SCLÉROSE en plaques : Une maladie saisonnière ?

SCLÉROSE en plaques : Une maladie saisonnière ?



La sclérose en plaques (SEP) peut devenir une maladie plus active au cours du printemps et de l'été, avec une apparition de lésions deux à trois fois plus élevée dans les mois de mars à août. C'est la conclusion de cette recherche, publiée dans l’édition du 31 août de Neurology, la revue scientifique de l'American Academy of Neurology. Des résultats non sans conséquences, dont il faudra désormais tenir compte dans les prochains essais cliniques de traitements de la SEP.

 

"Nos résultats ont montré que l'apparition de lésions sur les clichés du cerveau était plus élevée au printemps et durant l’été.", explique l’auteur principal de l'étude, le Pr. Dominik Meier, praticien au Brigham and Women's Hospital de Boston et membre de l'Académie américaine de neurologie.

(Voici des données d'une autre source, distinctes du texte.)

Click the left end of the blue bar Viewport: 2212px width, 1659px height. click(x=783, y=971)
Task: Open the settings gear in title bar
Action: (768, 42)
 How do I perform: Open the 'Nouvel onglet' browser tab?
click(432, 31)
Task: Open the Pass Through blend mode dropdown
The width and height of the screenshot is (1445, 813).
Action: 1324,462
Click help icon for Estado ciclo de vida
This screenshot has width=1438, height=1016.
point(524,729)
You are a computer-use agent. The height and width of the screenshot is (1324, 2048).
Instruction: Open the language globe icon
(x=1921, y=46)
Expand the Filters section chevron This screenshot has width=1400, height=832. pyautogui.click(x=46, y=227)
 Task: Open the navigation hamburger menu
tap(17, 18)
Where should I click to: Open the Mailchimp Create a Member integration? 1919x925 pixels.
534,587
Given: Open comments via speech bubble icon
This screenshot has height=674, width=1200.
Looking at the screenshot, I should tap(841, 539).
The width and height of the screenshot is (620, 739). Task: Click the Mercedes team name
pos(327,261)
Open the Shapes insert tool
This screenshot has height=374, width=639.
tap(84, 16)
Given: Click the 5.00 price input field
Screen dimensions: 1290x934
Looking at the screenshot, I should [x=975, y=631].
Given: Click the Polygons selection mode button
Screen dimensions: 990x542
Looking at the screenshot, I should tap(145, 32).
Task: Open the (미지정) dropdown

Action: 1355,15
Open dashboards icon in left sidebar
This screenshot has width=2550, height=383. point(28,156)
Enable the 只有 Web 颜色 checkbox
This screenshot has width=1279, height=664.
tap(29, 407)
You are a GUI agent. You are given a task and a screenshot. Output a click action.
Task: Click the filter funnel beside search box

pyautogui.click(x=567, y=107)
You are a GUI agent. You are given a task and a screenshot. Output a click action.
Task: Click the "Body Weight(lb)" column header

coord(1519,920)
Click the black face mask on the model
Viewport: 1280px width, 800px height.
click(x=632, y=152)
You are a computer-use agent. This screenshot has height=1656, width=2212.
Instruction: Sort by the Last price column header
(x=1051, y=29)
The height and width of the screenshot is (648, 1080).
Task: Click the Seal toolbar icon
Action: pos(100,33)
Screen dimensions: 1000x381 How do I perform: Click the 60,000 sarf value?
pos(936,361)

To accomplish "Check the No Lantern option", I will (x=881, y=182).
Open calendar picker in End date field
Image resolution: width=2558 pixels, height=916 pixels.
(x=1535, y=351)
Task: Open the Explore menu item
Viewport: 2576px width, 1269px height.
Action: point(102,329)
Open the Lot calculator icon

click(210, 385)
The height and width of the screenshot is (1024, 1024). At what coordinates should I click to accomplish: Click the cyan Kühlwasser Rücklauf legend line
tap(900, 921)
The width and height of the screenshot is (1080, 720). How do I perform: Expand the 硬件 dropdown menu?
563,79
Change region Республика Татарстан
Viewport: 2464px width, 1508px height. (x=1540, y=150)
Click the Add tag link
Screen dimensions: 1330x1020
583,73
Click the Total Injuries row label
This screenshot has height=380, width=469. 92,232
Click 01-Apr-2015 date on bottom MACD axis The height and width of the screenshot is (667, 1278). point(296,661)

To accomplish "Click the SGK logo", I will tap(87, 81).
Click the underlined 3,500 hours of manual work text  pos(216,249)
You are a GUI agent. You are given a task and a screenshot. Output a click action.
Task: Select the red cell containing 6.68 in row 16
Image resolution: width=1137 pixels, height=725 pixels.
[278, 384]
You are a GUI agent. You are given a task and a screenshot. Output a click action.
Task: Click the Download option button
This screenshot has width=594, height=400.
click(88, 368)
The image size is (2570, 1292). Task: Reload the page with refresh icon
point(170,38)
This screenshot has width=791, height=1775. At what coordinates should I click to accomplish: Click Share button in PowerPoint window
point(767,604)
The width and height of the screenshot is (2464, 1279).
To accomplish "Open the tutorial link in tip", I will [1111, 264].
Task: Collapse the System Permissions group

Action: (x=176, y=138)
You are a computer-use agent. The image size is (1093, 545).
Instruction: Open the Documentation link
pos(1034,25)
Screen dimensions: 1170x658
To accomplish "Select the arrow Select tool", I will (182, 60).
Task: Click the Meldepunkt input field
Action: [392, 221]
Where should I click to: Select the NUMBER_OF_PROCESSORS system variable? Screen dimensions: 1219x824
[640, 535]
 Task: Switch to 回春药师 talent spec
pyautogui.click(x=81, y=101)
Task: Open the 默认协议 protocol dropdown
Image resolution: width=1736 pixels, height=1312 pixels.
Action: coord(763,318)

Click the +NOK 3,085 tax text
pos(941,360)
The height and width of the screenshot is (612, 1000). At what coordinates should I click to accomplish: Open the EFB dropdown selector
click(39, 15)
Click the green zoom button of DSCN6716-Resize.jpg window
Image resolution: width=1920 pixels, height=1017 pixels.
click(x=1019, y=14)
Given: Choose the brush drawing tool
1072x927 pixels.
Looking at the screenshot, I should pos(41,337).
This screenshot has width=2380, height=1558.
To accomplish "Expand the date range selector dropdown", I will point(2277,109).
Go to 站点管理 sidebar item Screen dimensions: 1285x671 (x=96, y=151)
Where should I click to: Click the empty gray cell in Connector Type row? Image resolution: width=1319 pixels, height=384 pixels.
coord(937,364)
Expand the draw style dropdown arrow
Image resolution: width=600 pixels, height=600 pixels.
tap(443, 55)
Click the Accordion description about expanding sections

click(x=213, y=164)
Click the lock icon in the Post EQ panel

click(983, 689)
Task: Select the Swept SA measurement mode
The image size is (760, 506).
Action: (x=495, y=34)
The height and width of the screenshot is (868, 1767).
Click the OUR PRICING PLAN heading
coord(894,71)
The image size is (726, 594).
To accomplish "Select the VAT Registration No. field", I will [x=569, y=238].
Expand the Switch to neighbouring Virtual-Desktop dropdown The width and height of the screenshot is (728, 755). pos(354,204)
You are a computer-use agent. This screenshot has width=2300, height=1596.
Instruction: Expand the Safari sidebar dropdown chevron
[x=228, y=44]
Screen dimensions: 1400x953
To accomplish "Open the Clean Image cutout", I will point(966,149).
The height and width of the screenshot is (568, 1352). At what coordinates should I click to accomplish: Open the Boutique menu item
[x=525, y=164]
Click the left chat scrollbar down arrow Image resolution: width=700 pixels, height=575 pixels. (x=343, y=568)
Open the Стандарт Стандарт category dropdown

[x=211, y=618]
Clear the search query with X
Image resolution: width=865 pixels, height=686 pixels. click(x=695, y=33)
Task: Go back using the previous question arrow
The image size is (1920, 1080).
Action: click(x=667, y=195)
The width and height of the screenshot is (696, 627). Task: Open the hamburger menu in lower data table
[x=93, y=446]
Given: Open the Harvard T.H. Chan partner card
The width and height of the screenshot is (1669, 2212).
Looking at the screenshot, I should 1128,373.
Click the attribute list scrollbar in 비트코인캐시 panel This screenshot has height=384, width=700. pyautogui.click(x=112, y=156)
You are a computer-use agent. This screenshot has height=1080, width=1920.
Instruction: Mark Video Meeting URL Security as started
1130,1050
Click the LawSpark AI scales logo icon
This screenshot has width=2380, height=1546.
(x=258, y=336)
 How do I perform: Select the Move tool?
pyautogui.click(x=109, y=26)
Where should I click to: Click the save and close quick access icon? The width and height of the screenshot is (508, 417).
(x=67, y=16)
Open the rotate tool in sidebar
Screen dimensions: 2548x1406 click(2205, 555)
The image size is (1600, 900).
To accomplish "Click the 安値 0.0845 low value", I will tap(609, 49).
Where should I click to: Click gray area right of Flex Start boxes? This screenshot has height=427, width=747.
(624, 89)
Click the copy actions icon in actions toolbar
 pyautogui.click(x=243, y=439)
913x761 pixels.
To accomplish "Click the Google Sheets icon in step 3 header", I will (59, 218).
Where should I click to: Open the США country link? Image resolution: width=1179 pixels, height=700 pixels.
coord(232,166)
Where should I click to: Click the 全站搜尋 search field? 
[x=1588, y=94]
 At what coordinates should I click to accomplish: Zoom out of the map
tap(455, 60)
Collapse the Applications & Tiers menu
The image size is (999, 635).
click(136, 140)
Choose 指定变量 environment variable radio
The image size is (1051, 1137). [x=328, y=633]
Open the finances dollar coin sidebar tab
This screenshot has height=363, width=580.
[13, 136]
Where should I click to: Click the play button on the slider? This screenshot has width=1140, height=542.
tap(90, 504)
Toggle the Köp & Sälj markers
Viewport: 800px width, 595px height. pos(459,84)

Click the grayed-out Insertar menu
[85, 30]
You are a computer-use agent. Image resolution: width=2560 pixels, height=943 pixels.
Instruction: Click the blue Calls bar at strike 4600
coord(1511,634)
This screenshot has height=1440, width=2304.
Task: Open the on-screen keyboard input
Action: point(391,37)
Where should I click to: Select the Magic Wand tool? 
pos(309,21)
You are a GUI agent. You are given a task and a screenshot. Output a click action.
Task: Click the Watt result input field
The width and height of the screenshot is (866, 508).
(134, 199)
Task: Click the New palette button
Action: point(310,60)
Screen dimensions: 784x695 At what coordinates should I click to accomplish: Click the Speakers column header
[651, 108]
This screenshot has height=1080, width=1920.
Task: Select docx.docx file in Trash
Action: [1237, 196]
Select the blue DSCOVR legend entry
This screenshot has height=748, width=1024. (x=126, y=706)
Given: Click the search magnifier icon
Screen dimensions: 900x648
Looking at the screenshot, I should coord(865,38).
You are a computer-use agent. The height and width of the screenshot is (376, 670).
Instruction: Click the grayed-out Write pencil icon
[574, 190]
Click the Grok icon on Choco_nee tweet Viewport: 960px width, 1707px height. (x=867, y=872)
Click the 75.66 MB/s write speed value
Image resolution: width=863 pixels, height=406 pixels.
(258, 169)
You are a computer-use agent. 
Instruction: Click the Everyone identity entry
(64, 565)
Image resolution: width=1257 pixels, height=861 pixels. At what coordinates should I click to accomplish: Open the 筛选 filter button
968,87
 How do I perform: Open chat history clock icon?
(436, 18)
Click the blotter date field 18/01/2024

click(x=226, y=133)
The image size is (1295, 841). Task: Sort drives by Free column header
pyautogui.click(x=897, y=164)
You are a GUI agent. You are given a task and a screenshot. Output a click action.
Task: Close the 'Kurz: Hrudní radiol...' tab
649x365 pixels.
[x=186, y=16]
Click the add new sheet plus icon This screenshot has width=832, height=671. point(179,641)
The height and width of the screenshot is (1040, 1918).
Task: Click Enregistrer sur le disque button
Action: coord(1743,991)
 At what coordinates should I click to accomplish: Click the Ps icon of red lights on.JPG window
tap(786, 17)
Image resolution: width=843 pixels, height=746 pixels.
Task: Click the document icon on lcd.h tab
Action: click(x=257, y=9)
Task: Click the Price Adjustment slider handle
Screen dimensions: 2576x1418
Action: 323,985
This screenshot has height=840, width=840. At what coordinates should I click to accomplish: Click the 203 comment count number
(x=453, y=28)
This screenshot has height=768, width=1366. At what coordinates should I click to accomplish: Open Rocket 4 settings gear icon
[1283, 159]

Son équipe a comparé les IRM cérébrales de 44 personnes de 1991 à 1993 aux données météorologiques sur la même période. Les participants étaient âgés de 25 à 52 ans avec une SEP non traitée. Chaque participant a subit 8 examens hebdomadaires, durant 6 mois de check-up, pour une moyenne de 22 examens par personne. Les données météorologiques prises en compte incluaient la température quotidienne, le rayonnement solaire et les mesures de précipitations (pour la région de Boston).

 

Un an après le lancement de l’étude, 310 nouvelles lésions ont été identifiées chez 31 sujets. 13 personnes n'ont pas présenté de nouvelles lésions au cours de l'étude. "Non seulement notre étude a constaté ce phénomène saisonnier mais également que à l'activité de la maladie est liée aux températures plus élevées et au rayonnement solaire ", conclut le Dr. Meier. Aucun lien n’a été idetifié trouvé avec les précipitations (ou l’humidité).

«C'est une étude importante, car elle analyse les dossiers du début des années 90, avant que les traitements pour la SEP cyclique aient été approuvés, les médicaments n’ont donc pas pu influer sur les résultats. Une telle étude ne pourrait se répéter», commente le Dr. Anne Croix, de l'École de médecine de Washington (St. Louis) et également membre de l'Académie américaine de neurologie, qui présente cette étude dans un éditorial.

 

Si les essais cliniques ont souvent recours à l'IRM pour évaluer l'efficacité d'un médicament, il faudra dorénavant tenir compte de l’aspect saisonnier de la maladie.

L'American Academy of Neurology regroupe plus de 22.000 neurologues et professionnels des neurosciences, pour une meilleure promotion des soins neurologiques de haute qualité.